→ Problem
Starting with the line that has "Where should I" in the records below and ending with the line that has "Click the Portals sidebar icon", output those lines exactly and nothing more; omit the pictures.

→ Information supplied
==========

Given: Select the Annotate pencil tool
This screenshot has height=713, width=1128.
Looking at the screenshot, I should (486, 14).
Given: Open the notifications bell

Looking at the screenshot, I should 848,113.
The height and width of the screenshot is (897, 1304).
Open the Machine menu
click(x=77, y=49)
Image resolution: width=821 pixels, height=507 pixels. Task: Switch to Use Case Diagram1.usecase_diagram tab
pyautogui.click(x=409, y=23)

==========

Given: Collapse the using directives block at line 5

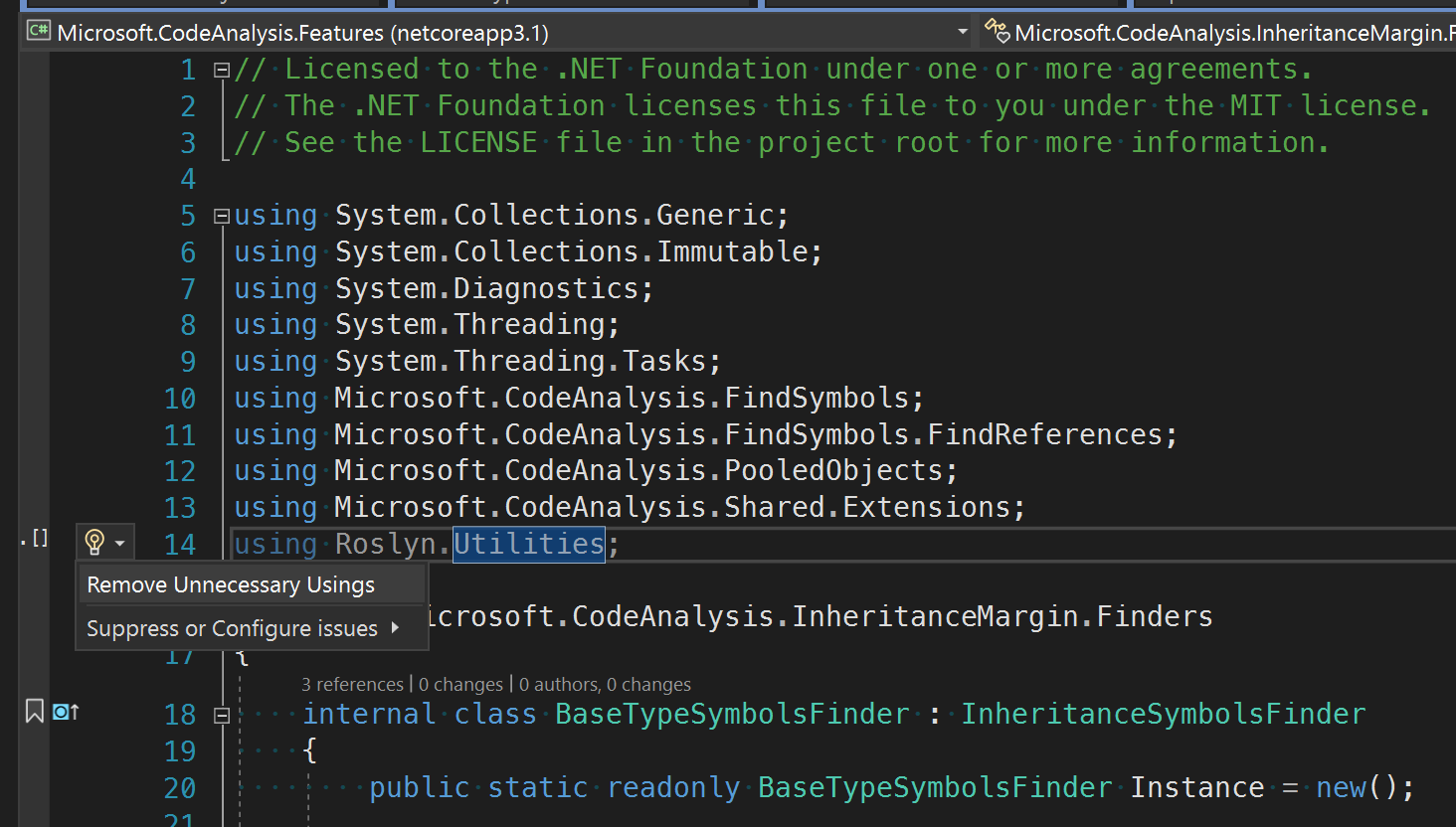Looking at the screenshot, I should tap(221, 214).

==========

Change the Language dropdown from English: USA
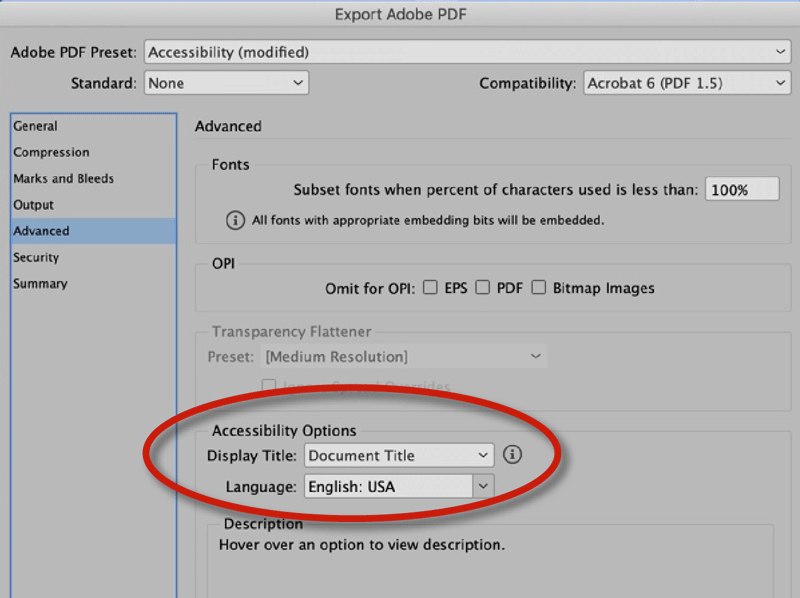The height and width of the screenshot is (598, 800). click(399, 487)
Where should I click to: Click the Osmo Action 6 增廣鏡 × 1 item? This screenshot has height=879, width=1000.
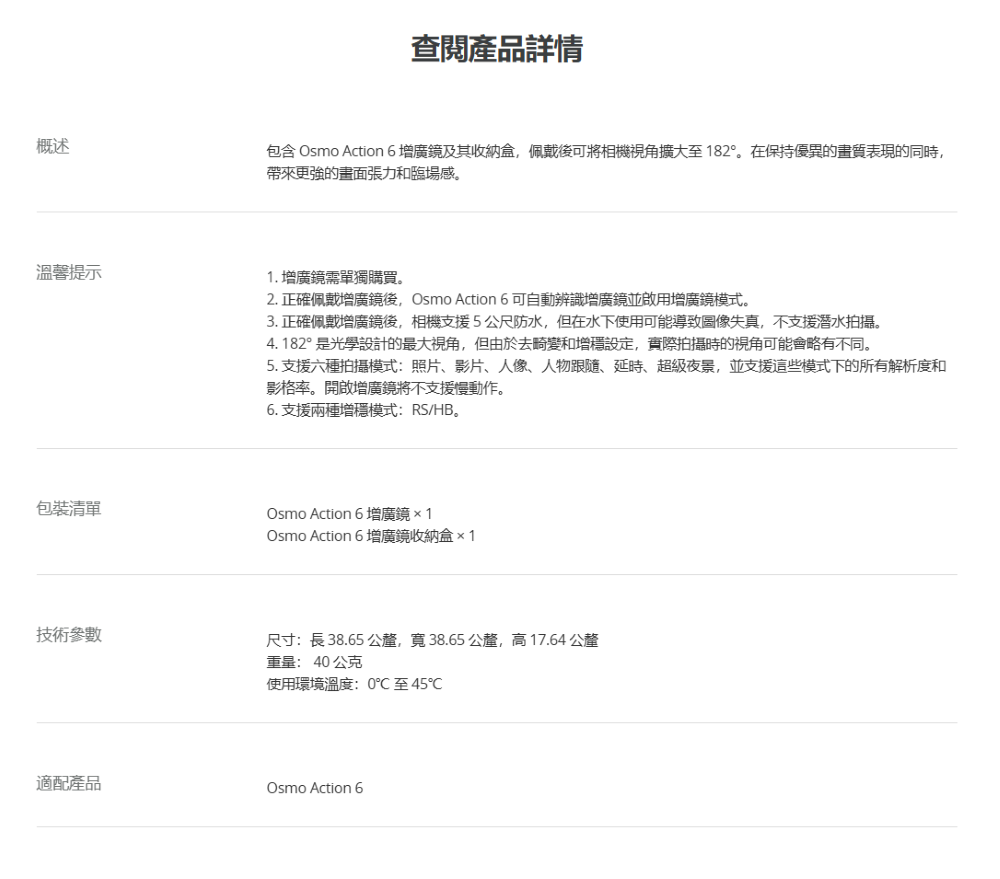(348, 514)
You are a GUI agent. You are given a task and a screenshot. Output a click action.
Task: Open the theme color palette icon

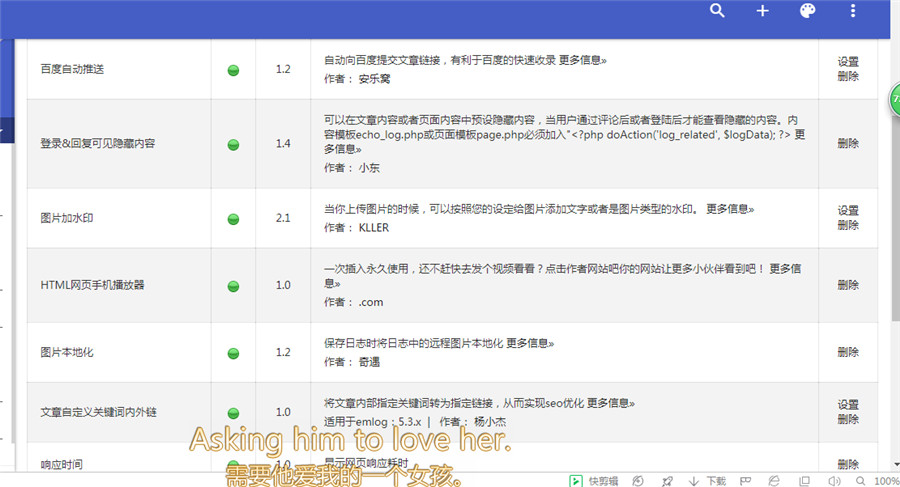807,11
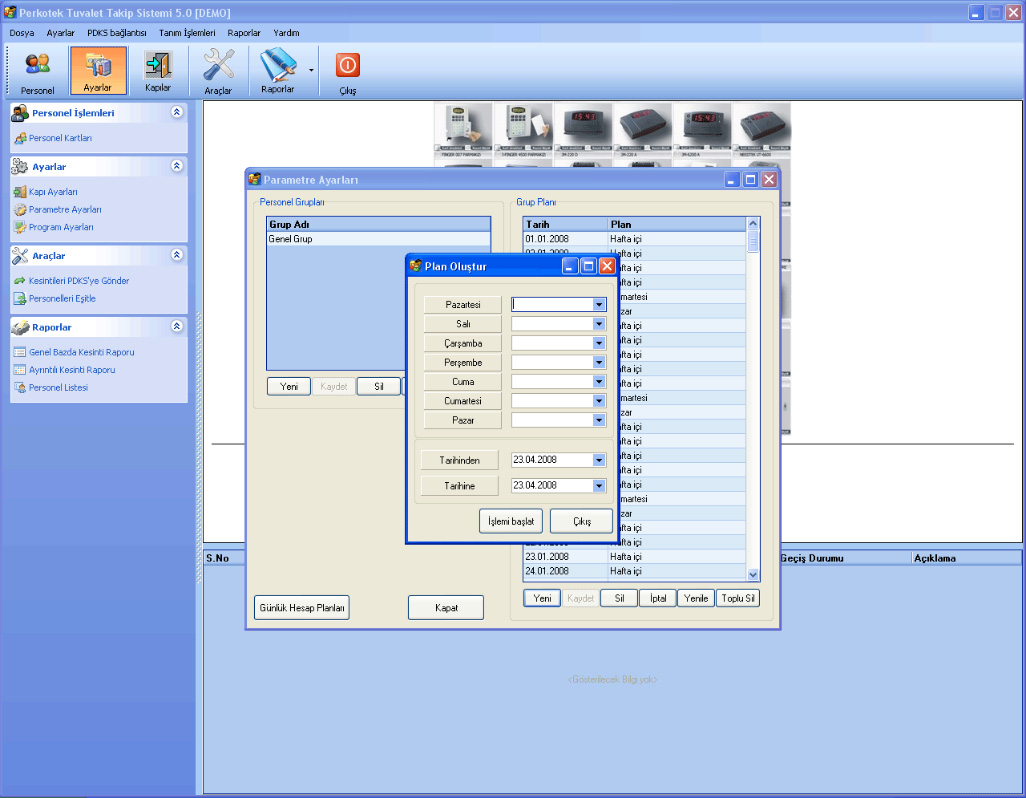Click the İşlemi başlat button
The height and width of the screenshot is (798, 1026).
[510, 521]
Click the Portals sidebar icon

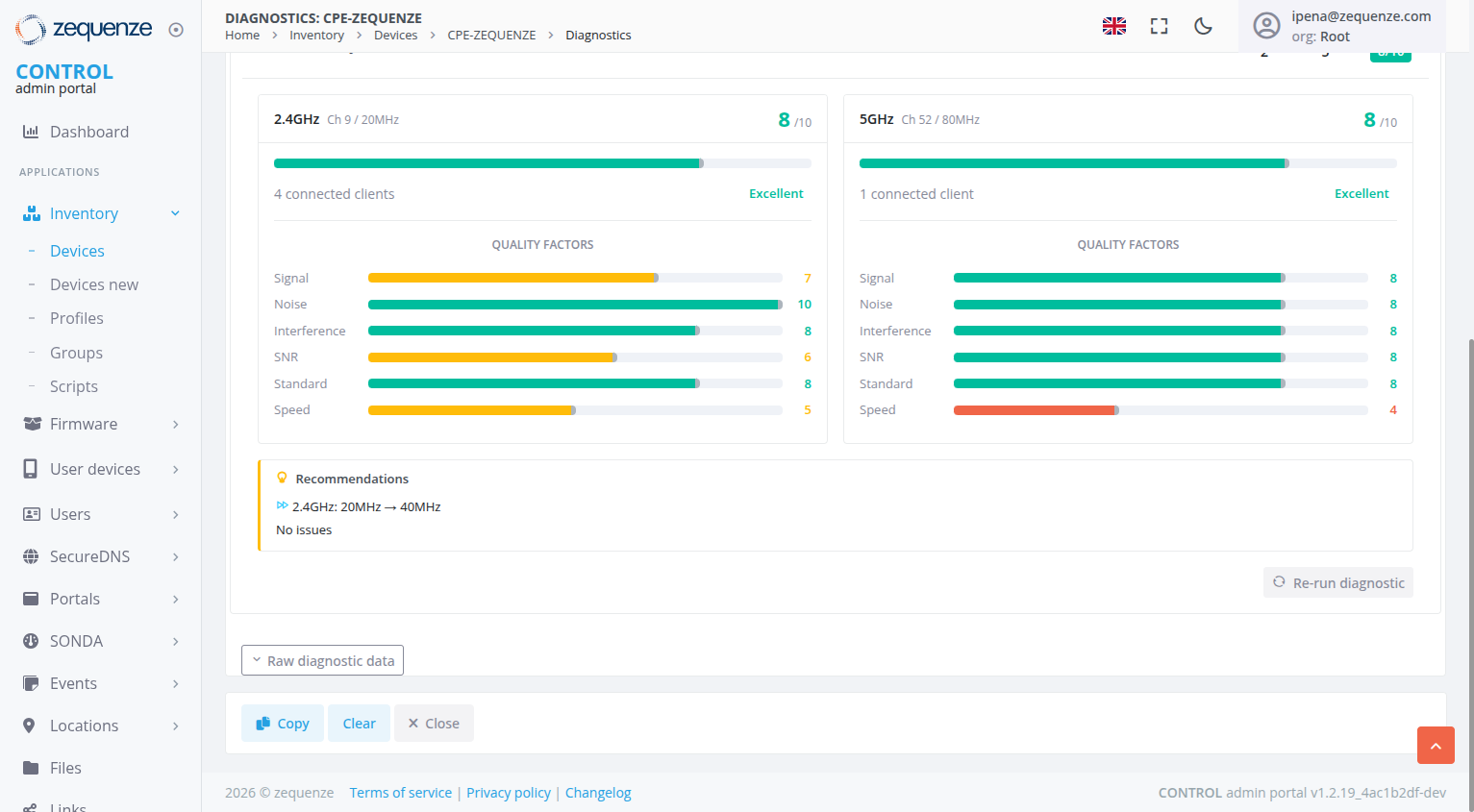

==========

→ Response to this exercise
Where should I click to: Click the Osmo Action 6 增廣鏡 × 1 item? This screenshot has height=879, width=1000.
(348, 514)
You are a GUI agent. You are given a task and a screenshot. Output a click action.
Task: Open the theme color palette icon

807,11
Click the İşlemi başlat button
The height and width of the screenshot is (798, 1026).
[510, 521]
Click the Portals sidebar icon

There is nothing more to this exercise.